Alors qu'au Québec nous avions cherché depuis plus de 25 ans à ramener une certaine équité dans nos processus démocratiques, voici que l'argent a réussi à nouveau à se faufiler dans les corridors du pouvoir et que la main financière de diverses entreprises trouve à nouveau réconfort dans la poche des partis politiques. [...] Un pas supplémentaire semble toutefois avoir été franchi en 2009: notre fonction publique, en particulier au niveau municipal, ne semble plus jouir de toute l'autonomie nécessaire pour véritablement servir les intérêts du public.

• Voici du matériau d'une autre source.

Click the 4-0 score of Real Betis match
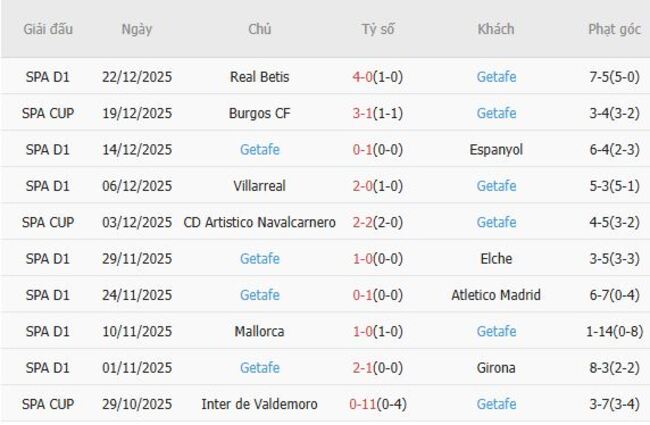 pyautogui.click(x=364, y=77)
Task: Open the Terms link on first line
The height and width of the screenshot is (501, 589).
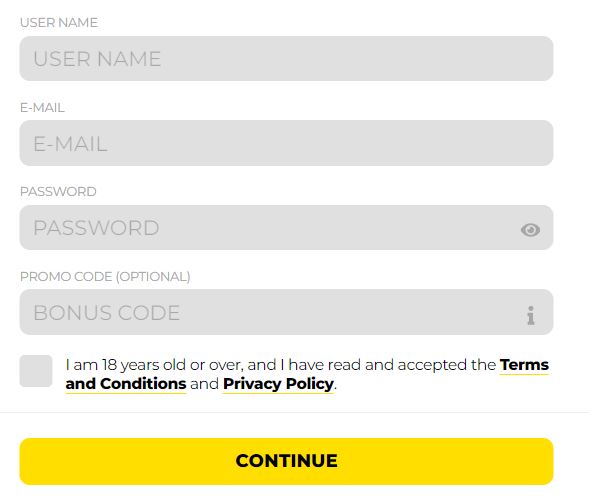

Il faut donc s'interroger à nouveau sur les outils législatifs qui pourraient redonner aux citoyens une certaine confiance dans le processus démocratique et surtout mettre le politique à l'abri des lobbys et des groupes d'intérêts. S'il a fallu attendre jusqu'en 1977 avant de pouvoir assainir les moeurs politiques au Québec, avec la Loi sur le financement des partis politiques, il y a surtout trois principes fondamentaux qui ont guidé et qui doivent encore guider nos gouvernements: l'intégrité du financement des partis, l'égalité des chances entre partis et candidats et la mise en place d'un cadre législatif offrant des gages d'équité et de justice. Aujourd'hui, devant les scandales de toute sorte, les citoyens sont en droit de se demander si les politiciens sont là pour se servir plutôt que pour servir les intérêts du bon peuple. L'autonomie et l'indépendance des partis politiques doivent demeurer au coeur de nos valeurs démocratiques.
La démocratie des partis
Dans toute société libre et démocratique, la fonction première du cadre législatif est de s'assurer d'une concurrence équitable entre les divers partis et options politiques. Le citoyen doit pouvoir évaluer de manière neutre et objective les mérites des candidats et des idées défendues. Pour ce faire, nous avons fait un choix important en limitant les contributions aux partis politiques aux seules personnes, refusant aux grandes entreprises, aux syndicats ou à tout groupe d'intérêt de financer directement ou indirectement les activités des partis politiques. [...]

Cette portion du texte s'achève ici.